This season, we have a very good team. Our number one player actually took a gap year last year and he's ranked in the world now. He's practiced with Roger Federer and he's really good. He is going to have a great year. One of our players just had a good run at the [ITA] All-American [Championships], and I know we have some freshmen who are going to come in and be really good as well and then we have our team from last year. So I would say, conservatively, we should be like a top-35 team this year, if not better.
9. Not only do you do really well in singles events, but you also dominate the court in your doubles events with your partner, Harsh Parikh. How do you guys work together on the court?
I'd say the reason we work well together is because we have really open communication on the court. I don't know how to phrase this, but we never get mad at each other for anything. If he misses a shot, or if I miss a shot, we laugh it off so easily like we don't care at all. We're just really good as a team in that sense. We're not necessarily the best doubles team out there and we don't play textbook tennis, but we compete well together. We have no egos towards each other on the court, and I think that really shows up in clutch moments because we've won a lot of close matches, and I don't think that's a coincidence. I think it's because we're just a strong team together.
10. What is your favorite class at Penn so far?
There's a class that I really liked that I’m taking right now. It's called Circuit-Level Modeling, ESE 370. It's a core class for all computer engineers, and I think the professor's really great in the class. It's actually the hardest class at Penn on Penn Course Review. It's a brutal class but I really like it.
11. Do you have any shows you are binging right now?
I'm not currently because I'm just so busy. I really like "Outer Banks" season one, and I want to watch season two, but if I start watching it, I’d finish it in a day.

• **Data provided**:
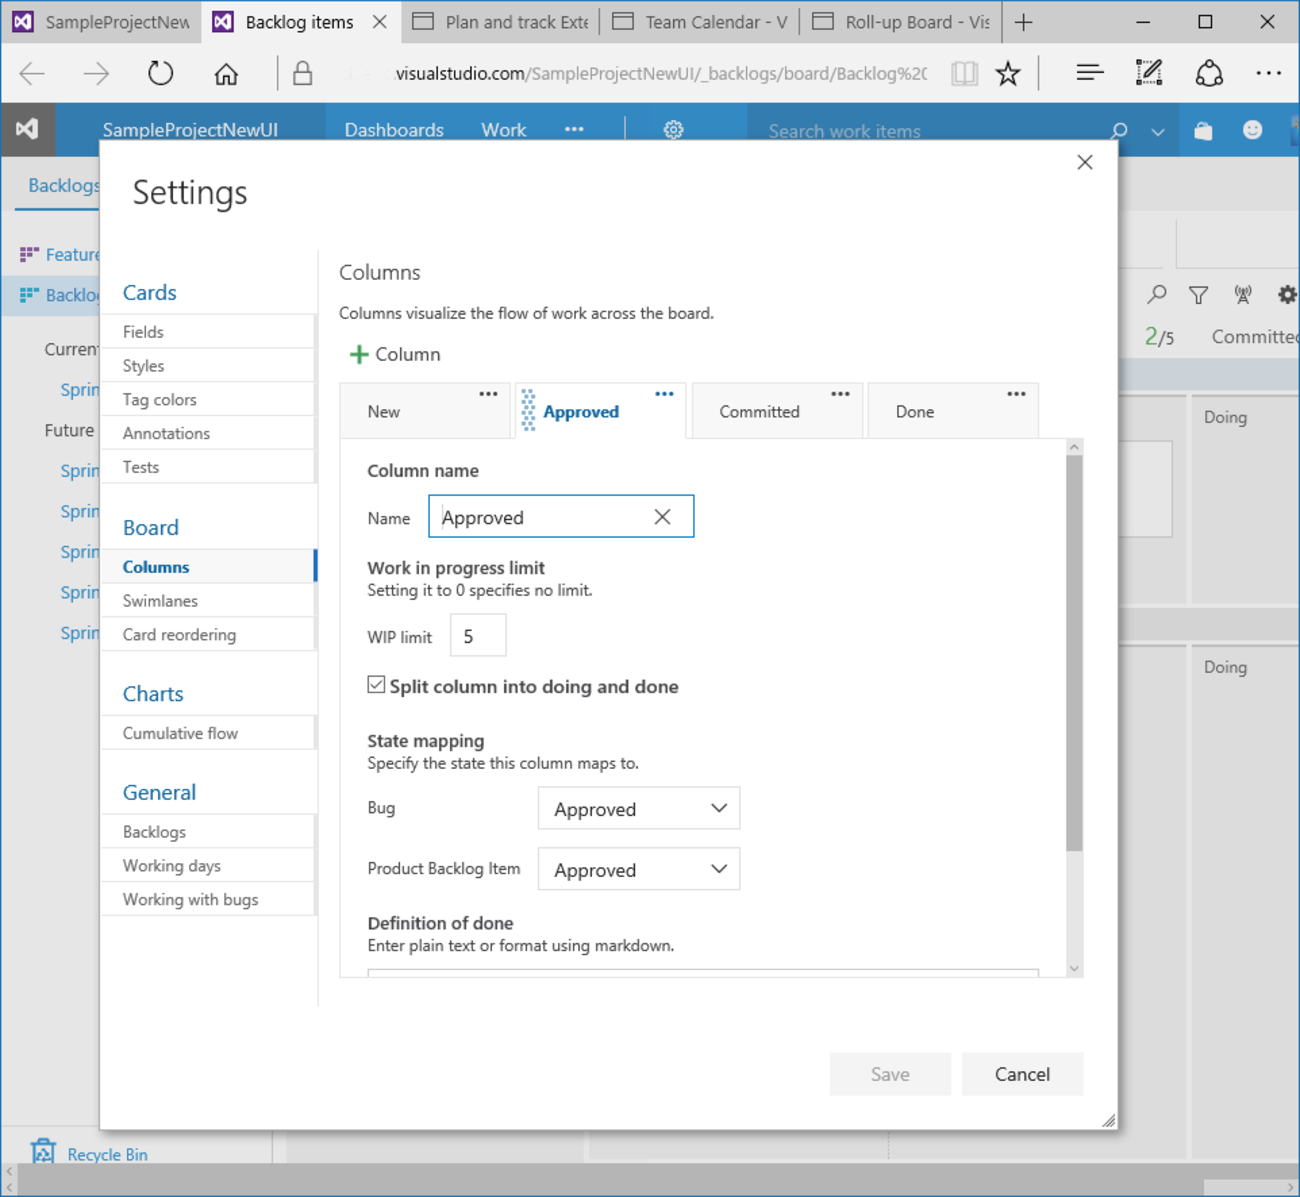The image size is (1300, 1197).
Task: Refresh the page in the browser
Action: [x=160, y=73]
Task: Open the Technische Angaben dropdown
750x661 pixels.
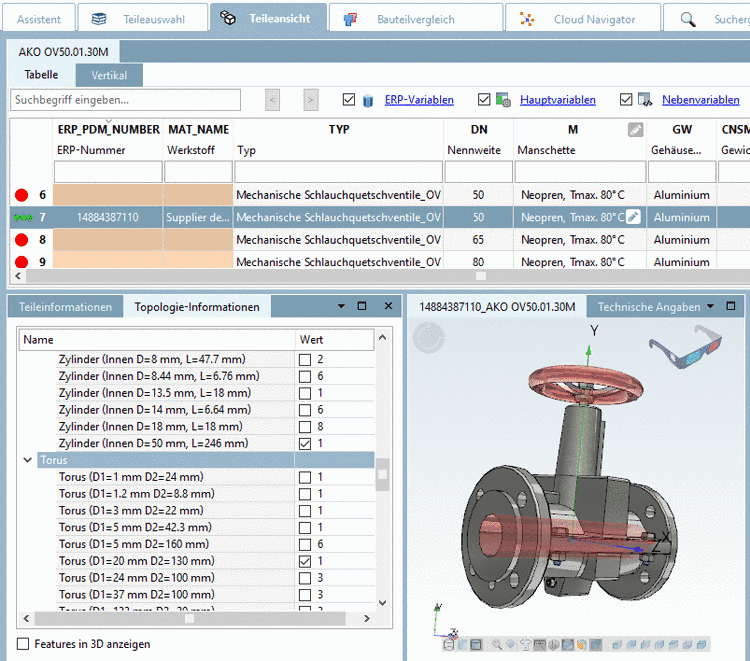Action: [710, 307]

• **Task 1**: Write out the part of the interview starting at "This season, we" and ending at "if not better.", word for word.
• **Task 2**:
Answer these questions from the interview:
(a) Who is the speaker's doubles partner?
(b) What is the course number of Circuit-Level Modeling?
(c) Which season of "Outer Banks" does the speaker say they really like?

• **Reply 1**:
This season, we have a very good team. Our number one player actually took a gap year last year and he's ranked in the world now. He's practiced with Roger Federer and he's really good. He is going to have a great year. One of our players just had a good run at the [ITA] All-American [Championships], and I know we have some freshmen who are going to come in and be really good as well and then we have our team from last year. So I would say, conservatively, we should be like a top-35 team this year, if not better.

• **Reply 2**:
(a) Harsh Parikh
(b) ESE 370
(c) Season one